======== Data shown ========

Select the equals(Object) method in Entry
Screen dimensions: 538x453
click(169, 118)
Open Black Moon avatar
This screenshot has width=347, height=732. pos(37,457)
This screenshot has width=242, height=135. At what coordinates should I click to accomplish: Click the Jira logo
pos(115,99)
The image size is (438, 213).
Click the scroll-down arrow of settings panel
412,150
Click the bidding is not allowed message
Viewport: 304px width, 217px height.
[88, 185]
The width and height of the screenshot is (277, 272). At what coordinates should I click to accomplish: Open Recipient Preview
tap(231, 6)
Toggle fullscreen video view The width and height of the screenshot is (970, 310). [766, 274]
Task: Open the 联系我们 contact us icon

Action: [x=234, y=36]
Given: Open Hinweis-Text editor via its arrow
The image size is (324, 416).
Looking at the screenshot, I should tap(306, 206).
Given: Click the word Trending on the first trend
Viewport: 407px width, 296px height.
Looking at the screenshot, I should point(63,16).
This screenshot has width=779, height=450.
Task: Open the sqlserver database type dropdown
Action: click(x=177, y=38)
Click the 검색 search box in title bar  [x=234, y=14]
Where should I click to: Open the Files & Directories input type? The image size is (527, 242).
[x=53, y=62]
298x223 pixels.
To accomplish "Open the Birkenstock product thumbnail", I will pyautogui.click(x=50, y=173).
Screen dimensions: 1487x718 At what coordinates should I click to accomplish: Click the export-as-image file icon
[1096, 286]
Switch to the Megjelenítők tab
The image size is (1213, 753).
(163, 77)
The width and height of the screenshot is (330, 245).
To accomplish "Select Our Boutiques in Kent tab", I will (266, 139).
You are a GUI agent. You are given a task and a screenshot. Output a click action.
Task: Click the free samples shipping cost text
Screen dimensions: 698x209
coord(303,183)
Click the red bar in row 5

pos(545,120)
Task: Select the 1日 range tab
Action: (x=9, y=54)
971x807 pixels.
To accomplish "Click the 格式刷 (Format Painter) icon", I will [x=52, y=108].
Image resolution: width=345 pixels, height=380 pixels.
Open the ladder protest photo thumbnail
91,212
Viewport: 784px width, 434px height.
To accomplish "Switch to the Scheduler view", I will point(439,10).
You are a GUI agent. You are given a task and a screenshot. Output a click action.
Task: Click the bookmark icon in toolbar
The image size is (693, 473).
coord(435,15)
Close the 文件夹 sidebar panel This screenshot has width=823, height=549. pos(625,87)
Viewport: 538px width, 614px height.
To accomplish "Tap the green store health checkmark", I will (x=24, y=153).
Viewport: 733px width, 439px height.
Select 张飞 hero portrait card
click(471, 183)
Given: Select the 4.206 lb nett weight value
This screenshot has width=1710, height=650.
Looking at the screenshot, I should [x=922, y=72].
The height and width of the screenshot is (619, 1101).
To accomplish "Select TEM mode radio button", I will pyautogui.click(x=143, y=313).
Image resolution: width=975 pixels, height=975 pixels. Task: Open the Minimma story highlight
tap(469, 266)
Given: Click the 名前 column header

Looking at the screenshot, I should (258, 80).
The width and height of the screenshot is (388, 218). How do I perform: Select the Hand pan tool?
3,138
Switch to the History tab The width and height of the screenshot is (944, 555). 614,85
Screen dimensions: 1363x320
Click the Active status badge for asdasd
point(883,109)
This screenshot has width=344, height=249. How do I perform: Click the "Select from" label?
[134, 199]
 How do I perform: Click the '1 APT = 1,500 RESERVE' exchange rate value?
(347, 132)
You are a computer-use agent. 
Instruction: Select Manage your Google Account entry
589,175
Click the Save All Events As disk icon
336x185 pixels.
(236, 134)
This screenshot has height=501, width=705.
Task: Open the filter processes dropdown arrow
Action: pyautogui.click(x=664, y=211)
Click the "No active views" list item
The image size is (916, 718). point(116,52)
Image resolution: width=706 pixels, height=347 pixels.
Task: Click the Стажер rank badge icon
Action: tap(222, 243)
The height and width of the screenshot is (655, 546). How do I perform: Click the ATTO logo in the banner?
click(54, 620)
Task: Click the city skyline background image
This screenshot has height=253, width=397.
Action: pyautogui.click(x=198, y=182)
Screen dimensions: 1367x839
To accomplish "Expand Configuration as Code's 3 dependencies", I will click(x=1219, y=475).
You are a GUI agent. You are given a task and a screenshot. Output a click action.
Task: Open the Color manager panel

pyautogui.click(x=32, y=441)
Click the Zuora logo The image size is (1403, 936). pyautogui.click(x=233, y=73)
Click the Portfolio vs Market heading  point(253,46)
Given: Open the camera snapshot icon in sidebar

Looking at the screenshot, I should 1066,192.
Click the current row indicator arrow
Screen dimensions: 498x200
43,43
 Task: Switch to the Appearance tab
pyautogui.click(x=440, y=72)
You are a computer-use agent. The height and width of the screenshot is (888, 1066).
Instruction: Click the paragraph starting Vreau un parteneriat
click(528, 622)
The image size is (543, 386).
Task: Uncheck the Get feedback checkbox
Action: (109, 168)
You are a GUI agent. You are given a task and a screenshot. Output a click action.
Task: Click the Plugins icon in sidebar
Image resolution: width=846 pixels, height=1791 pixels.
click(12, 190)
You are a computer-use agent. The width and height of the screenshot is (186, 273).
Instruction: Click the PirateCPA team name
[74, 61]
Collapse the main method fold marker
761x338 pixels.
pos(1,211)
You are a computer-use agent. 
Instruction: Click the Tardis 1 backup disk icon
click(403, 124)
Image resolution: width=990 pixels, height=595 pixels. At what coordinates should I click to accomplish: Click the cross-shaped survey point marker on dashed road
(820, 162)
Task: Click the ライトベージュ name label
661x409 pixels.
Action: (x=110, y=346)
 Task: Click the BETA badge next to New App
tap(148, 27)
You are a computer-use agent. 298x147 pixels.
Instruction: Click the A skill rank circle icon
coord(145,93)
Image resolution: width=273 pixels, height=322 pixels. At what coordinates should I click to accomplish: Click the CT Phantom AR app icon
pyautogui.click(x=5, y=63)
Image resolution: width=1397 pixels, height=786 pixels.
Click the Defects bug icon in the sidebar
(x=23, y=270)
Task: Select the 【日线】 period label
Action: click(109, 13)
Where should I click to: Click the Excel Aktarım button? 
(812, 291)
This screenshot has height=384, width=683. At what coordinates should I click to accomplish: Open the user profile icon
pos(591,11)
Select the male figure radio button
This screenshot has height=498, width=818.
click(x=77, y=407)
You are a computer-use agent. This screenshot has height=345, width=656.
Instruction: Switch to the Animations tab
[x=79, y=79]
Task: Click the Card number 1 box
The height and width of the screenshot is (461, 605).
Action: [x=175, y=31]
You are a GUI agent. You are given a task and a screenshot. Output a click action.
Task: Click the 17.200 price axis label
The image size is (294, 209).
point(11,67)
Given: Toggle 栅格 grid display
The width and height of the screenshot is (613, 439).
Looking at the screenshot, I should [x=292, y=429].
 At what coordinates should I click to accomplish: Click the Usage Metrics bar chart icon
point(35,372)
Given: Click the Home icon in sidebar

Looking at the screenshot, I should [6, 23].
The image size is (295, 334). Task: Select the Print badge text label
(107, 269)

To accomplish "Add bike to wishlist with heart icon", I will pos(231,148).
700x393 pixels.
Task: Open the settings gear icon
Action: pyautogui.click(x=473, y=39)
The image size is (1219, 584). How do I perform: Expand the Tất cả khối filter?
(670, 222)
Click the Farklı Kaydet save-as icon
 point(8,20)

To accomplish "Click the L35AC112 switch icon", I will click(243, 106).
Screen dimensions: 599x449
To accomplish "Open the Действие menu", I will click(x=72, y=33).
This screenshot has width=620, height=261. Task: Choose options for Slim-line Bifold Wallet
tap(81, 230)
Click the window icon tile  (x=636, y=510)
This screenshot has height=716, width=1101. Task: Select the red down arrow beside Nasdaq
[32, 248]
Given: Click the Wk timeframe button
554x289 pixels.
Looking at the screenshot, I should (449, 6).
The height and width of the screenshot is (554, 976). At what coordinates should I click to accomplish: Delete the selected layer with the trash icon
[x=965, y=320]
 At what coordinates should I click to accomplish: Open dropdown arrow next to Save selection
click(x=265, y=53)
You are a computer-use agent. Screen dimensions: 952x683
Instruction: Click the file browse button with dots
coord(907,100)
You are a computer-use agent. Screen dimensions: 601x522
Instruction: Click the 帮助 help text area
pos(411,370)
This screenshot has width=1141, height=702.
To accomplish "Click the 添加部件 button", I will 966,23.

========

* _Directions_: Over the whole listing above, give the number of lines in which "Toggle" occurs, and no other words.

* _Solution to this task_: 2